---- PROVIDED ENTRIES

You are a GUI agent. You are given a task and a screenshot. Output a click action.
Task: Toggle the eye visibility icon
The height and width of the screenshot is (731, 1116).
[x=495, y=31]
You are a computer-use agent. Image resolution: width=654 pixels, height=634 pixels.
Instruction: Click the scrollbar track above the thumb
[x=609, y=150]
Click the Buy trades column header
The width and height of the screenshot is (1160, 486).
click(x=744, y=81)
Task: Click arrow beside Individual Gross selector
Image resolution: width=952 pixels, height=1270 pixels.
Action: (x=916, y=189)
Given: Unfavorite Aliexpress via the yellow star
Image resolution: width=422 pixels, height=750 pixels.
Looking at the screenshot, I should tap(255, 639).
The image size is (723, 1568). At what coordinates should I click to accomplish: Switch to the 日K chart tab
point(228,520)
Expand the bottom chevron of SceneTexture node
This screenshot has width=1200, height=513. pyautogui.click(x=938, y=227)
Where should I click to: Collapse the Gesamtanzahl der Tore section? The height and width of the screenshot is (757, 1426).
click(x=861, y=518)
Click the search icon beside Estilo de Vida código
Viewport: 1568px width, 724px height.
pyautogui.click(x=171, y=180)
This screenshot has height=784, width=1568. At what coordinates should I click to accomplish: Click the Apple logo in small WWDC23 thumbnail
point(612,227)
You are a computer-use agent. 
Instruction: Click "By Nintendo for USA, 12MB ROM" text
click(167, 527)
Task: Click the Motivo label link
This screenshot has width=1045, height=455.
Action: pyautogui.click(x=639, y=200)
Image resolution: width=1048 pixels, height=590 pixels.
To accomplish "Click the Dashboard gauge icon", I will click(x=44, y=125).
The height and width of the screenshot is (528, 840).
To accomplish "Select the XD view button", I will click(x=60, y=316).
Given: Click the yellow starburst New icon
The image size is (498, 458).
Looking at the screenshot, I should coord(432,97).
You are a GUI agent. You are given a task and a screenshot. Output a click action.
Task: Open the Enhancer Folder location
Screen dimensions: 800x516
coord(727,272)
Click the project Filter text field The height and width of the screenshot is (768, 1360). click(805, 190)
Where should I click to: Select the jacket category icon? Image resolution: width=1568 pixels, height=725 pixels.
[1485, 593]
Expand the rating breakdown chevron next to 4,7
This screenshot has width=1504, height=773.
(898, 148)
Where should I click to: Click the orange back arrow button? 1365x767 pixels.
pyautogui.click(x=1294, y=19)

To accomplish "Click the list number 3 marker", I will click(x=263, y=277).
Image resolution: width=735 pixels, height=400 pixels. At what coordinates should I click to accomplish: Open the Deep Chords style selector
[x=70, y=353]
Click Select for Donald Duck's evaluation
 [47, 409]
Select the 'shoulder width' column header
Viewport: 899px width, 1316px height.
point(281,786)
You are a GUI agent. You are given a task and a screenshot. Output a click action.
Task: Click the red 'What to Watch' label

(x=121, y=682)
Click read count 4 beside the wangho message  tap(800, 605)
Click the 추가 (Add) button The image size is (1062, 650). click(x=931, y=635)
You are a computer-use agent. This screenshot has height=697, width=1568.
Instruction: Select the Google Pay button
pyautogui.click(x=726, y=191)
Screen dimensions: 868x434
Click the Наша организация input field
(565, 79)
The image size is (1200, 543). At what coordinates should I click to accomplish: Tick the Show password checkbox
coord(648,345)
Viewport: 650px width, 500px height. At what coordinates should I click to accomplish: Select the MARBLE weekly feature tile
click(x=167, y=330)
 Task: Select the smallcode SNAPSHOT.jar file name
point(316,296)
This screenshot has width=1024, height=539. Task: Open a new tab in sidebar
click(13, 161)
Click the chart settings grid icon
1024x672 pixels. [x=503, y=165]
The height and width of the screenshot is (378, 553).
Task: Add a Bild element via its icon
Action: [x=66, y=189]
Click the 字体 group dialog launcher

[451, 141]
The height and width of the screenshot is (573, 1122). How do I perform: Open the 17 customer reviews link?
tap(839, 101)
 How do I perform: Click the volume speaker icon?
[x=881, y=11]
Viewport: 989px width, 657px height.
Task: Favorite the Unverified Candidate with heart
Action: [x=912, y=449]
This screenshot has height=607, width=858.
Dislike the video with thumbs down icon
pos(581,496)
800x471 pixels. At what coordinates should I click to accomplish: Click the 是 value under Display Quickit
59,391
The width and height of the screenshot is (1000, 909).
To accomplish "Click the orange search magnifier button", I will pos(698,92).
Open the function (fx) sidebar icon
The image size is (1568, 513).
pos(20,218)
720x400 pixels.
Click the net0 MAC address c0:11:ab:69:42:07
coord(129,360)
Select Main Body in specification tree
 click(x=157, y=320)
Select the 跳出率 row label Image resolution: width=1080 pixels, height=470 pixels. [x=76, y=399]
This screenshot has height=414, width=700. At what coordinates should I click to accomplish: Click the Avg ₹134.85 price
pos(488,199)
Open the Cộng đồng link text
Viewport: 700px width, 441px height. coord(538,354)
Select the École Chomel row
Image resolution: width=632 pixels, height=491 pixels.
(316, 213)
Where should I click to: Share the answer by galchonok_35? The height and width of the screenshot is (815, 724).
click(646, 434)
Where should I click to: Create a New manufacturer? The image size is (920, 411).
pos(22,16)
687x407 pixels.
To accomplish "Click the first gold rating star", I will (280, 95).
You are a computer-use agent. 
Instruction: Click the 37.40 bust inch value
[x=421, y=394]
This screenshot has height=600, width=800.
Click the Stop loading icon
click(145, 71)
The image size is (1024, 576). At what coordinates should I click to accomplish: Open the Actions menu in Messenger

--------

> [TASK INSTRUCTIONS]: Reproduce the material exactly, from the first line to the last.

> [RESPONSE TO THIS TASK]:
You are a GUI agent. You are given a task and a screenshot. Output a click action.
Task: Toggle the eye visibility icon
The height and width of the screenshot is (731, 1116).
[x=495, y=31]
You are a computer-use agent. Image resolution: width=654 pixels, height=634 pixels.
Instruction: Click the scrollbar track above the thumb
[x=609, y=150]
Click the Buy trades column header
The width and height of the screenshot is (1160, 486).
click(x=744, y=81)
Task: Click arrow beside Individual Gross selector
Image resolution: width=952 pixels, height=1270 pixels.
Action: (x=916, y=189)
Given: Unfavorite Aliexpress via the yellow star
Image resolution: width=422 pixels, height=750 pixels.
Looking at the screenshot, I should tap(255, 639).
The image size is (723, 1568). At what coordinates should I click to accomplish: Switch to the 日K chart tab
point(228,520)
Expand the bottom chevron of SceneTexture node
This screenshot has width=1200, height=513. pyautogui.click(x=938, y=227)
Where should I click to: Collapse the Gesamtanzahl der Tore section? The height and width of the screenshot is (757, 1426).
click(x=861, y=518)
Click the search icon beside Estilo de Vida código
Viewport: 1568px width, 724px height.
pyautogui.click(x=171, y=180)
This screenshot has height=784, width=1568. At what coordinates should I click to accomplish: Click the Apple logo in small WWDC23 thumbnail
point(612,227)
You are a computer-use agent. 
Instruction: Click "By Nintendo for USA, 12MB ROM" text
click(167, 527)
Task: Click the Motivo label link
This screenshot has width=1045, height=455.
Action: pyautogui.click(x=639, y=200)
Image resolution: width=1048 pixels, height=590 pixels.
To accomplish "Click the Dashboard gauge icon", I will click(x=44, y=125).
The height and width of the screenshot is (528, 840).
To accomplish "Select the XD view button", I will click(x=60, y=316).
Given: Click the yellow starburst New icon
The image size is (498, 458).
Looking at the screenshot, I should coord(432,97).
You are a GUI agent. You are given a task and a screenshot. Output a click action.
Task: Open the Enhancer Folder location
Screen dimensions: 800x516
coord(727,272)
Click the project Filter text field The height and width of the screenshot is (768, 1360). click(805, 190)
Where should I click to: Select the jacket category icon? Image resolution: width=1568 pixels, height=725 pixels.
[1485, 593]
Expand the rating breakdown chevron next to 4,7
This screenshot has width=1504, height=773.
(898, 148)
Where should I click to: Click the orange back arrow button? 1365x767 pixels.
pyautogui.click(x=1294, y=19)

To accomplish "Click the list number 3 marker", I will click(x=263, y=277).
Image resolution: width=735 pixels, height=400 pixels. At what coordinates should I click to accomplish: Open the Deep Chords style selector
[x=70, y=353]
Click Select for Donald Duck's evaluation
 [47, 409]
Select the 'shoulder width' column header
Viewport: 899px width, 1316px height.
point(281,786)
You are a GUI agent. You are given a task and a screenshot. Output a click action.
Task: Click the red 'What to Watch' label

(x=121, y=682)
Click read count 4 beside the wangho message  tap(800, 605)
Click the 추가 (Add) button The image size is (1062, 650). click(x=931, y=635)
You are a computer-use agent. This screenshot has height=697, width=1568.
Instruction: Select the Google Pay button
pyautogui.click(x=726, y=191)
Screen dimensions: 868x434
Click the Наша организация input field
(565, 79)
The image size is (1200, 543). At what coordinates should I click to accomplish: Tick the Show password checkbox
coord(648,345)
Viewport: 650px width, 500px height. At what coordinates should I click to accomplish: Select the MARBLE weekly feature tile
click(x=167, y=330)
 Task: Select the smallcode SNAPSHOT.jar file name
point(316,296)
This screenshot has width=1024, height=539. Task: Open a new tab in sidebar
click(13, 161)
Click the chart settings grid icon
1024x672 pixels. [x=503, y=165]
The height and width of the screenshot is (378, 553).
Task: Add a Bild element via its icon
Action: [x=66, y=189]
Click the 字体 group dialog launcher

[451, 141]
The height and width of the screenshot is (573, 1122). How do I perform: Open the 17 customer reviews link?
tap(839, 101)
 How do I perform: Click the volume speaker icon?
[x=881, y=11]
Viewport: 989px width, 657px height.
Task: Favorite the Unverified Candidate with heart
Action: [x=912, y=449]
This screenshot has height=607, width=858.
Dislike the video with thumbs down icon
pos(581,496)
800x471 pixels. At what coordinates should I click to accomplish: Click the 是 value under Display Quickit
59,391
The width and height of the screenshot is (1000, 909).
To accomplish "Click the orange search magnifier button", I will pos(698,92).
Open the function (fx) sidebar icon
The image size is (1568, 513).
pos(20,218)
720x400 pixels.
Click the net0 MAC address c0:11:ab:69:42:07
coord(129,360)
Select Main Body in specification tree
 click(x=157, y=320)
Select the 跳出率 row label Image resolution: width=1080 pixels, height=470 pixels. [x=76, y=399]
This screenshot has height=414, width=700. At what coordinates should I click to accomplish: Click the Avg ₹134.85 price
pos(488,199)
Open the Cộng đồng link text
Viewport: 700px width, 441px height. coord(538,354)
Select the École Chomel row
Image resolution: width=632 pixels, height=491 pixels.
(316, 213)
Where should I click to: Share the answer by galchonok_35? The height and width of the screenshot is (815, 724).
click(646, 434)
Where should I click to: Create a New manufacturer? The image size is (920, 411).
pos(22,16)
687x407 pixels.
To accomplish "Click the first gold rating star", I will (280, 95).
You are a computer-use agent. 
Instruction: Click the 37.40 bust inch value
[x=421, y=394]
This screenshot has height=600, width=800.
Click the Stop loading icon
click(145, 71)
The image size is (1024, 576). At what coordinates should I click to accomplish: Open the Actions menu in Messenger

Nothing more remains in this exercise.